## WORK INSTRUCTIONS
Rewrite the data from the line containing "Task: Point to the LAWN AREA label" through the line containing "Action: coord(440,185)", repeating every line but scaling each coordinate in the answers by 1.3 and rounding to whole numbers, halves up. Keep all other lines unchanged, and give only this span.

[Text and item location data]
%%

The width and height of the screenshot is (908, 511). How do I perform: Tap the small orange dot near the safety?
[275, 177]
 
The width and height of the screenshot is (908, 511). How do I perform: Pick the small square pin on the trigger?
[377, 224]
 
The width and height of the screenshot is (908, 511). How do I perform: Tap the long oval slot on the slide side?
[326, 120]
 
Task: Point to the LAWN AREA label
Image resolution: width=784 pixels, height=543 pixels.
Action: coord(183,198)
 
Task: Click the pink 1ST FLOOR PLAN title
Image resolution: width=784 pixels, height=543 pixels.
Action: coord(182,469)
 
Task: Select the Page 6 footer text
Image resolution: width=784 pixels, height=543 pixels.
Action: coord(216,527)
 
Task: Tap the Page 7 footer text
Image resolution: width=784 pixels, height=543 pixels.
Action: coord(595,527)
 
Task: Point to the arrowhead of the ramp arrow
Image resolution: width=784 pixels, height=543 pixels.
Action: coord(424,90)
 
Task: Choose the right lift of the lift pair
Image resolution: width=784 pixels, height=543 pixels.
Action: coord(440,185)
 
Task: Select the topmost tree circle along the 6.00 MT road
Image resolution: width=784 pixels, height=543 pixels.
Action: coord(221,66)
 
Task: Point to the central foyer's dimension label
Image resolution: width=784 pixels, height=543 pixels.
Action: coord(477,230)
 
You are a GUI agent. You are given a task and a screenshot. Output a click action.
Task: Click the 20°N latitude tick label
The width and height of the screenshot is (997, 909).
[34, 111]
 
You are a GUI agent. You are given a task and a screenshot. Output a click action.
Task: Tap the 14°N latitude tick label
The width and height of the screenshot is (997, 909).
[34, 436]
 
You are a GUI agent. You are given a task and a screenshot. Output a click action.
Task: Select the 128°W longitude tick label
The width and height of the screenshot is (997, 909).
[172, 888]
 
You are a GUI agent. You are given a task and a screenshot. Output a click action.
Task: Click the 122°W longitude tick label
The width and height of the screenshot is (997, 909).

%%

## RESULT FOR THIS EXERCISE
Task: Point to the LAWN AREA label
Image resolution: width=784 pixels, height=543 pixels.
Action: coord(238,257)
 
Task: Click the pink 1ST FLOOR PLAN title
Image resolution: width=784 pixels, height=543 pixels.
Action: coord(237,610)
 
Task: Select the Page 6 footer text
Image resolution: width=784 pixels, height=543 pixels.
Action: coord(281,685)
 
Task: Tap the Page 7 footer text
Image resolution: width=784 pixels, height=543 pixels.
Action: coord(774,685)
 
Task: Point to the arrowhead of the ramp arrow
Image resolution: width=784 pixels, height=543 pixels.
Action: coord(551,117)
 
Task: Choose the right lift of the lift pair
Image resolution: width=784 pixels, height=543 pixels.
Action: coord(572,241)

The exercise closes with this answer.